Eine gänzliche Abkehr vom Prinzip des Ball- und Gegnerjagens ist aber ausgeschlossen. Es wäre mehr als nur eine taktische Änderung, es wäre das Verlassen des gemeinsamen Weges. Damit würden sich Zorniger und Dutt unglaubwürdig machen.

Der Trainer: „Für eine Trainerdiskussion sind wir zehn Monate zu früh dran“, sagte Robin Dutt mit süßsaurer Miene. Über Alexander Zorniger wird dennoch diskutiert – in den Fanforen. Die Anhänger fragen sich: Soll das ewig so weitergehen? Zornigers Popularitätswerte befinden sich im Sinkflug. Was gestern als selbstbewusst galt, wird ihm jetzt als Arroganz ausgelegt. Und auf einmal ist er nicht mehr der Schwabe aus Gmünd, sondern in Anlehnung an seine Leipziger Vergangenheit „der RB-Trainer“. Noch hat er die Mehrheit der Fans hinter sich, doch wer weiß, wie das nach einer weiteren Pleite am Sonntag (15.30 Uhr/Sky) gegen Schalke 04 aussieht. Mit seiner Aussage nach dem Spiel gegen Köln („Wenn wir so weiterspielen, werden wir nicht mehr viele Spiele verlieren“) hat er die Messlatte unnötig hoch gelegt. Eine Entlassung scheint kaum vorstellbar – dass Zorniger („Riesig ist der Frust“) irgendwann hinwirft, schon eher.

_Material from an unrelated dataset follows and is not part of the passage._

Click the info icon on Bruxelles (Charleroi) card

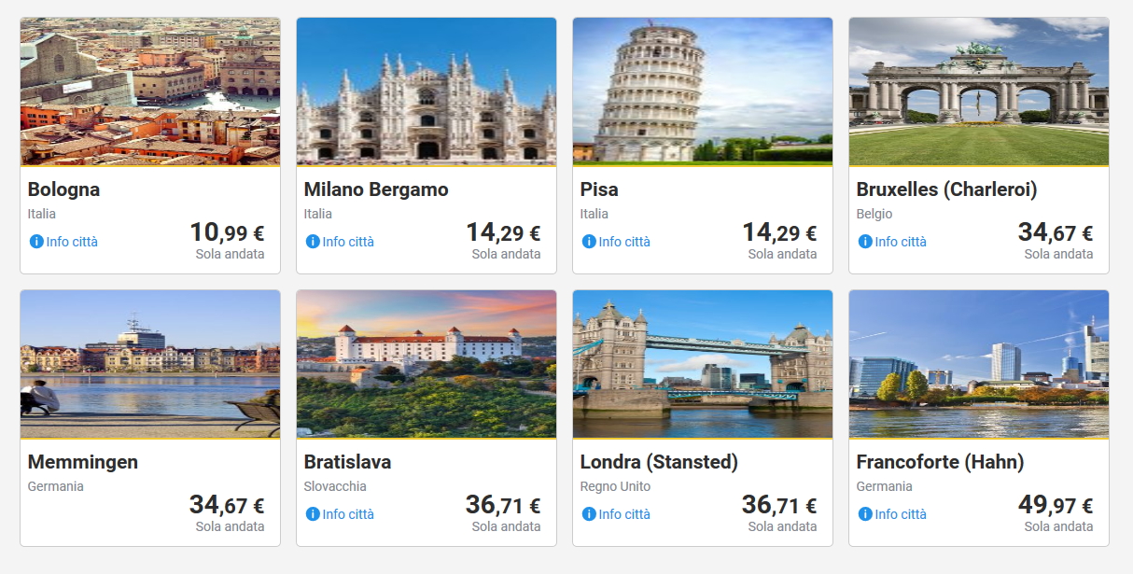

Der Sportvorstand: Robin Dutt muss sich langsam Fragen nach seiner Personalpolitik gefallen lassen. In Lukas Rupp, Jan Kliment und Philip Heise kamen nur Ergänzungsspieler, Torhüter Przemyslaw Tyton hat offensichtlich Probleme mit dem Spielsystem. Und dass es Adam Hlousek noch immer in die Startformation schafft, spricht nicht für die Qualität des Kaders. Beim 0:1 in Berlin stand er dem Marathontor näher als seinem Gegenspieler. Hlousek ist kein Innenverteidiger mit Bundesliga-Niveau. Am Samstag fehlte Timo Baumgartl. Doch auf den Jungen allein ist auch kein Verlass. Bleibt zu hoffen, dass Neuzugang Toni Sunjic seinen guten ersten Eindruck bestätigt.

Die nahe Zukunft: Wie Köln, Frankfurt und Hamburg war auch die Hertha keine Übermannschaft. Was zu der Frage führt, gegen wen der VfB überhaupt punkten will. Die nächsten Gegner lauten Schalke 04 (heim), Hannover 96 (auswärts) und Borussia Mönchengladbach (heim). Die dicken Brocken mit Bayern München, dem VfL Wolfsburg, Bayer Leverkusen und Borussia Dortmund folgen erst noch. Null Punkte nach vier Spieltagen – das gab es noch nie in der Bundesligageschichte des VfB. Irgendwie erinnert der Club an einen Schüler, der vor jeder Klassenarbeit büffelt wie ein Wilder und am Ende doch wieder eine Fünf kassiert. Es ist zum Verrücktwerden.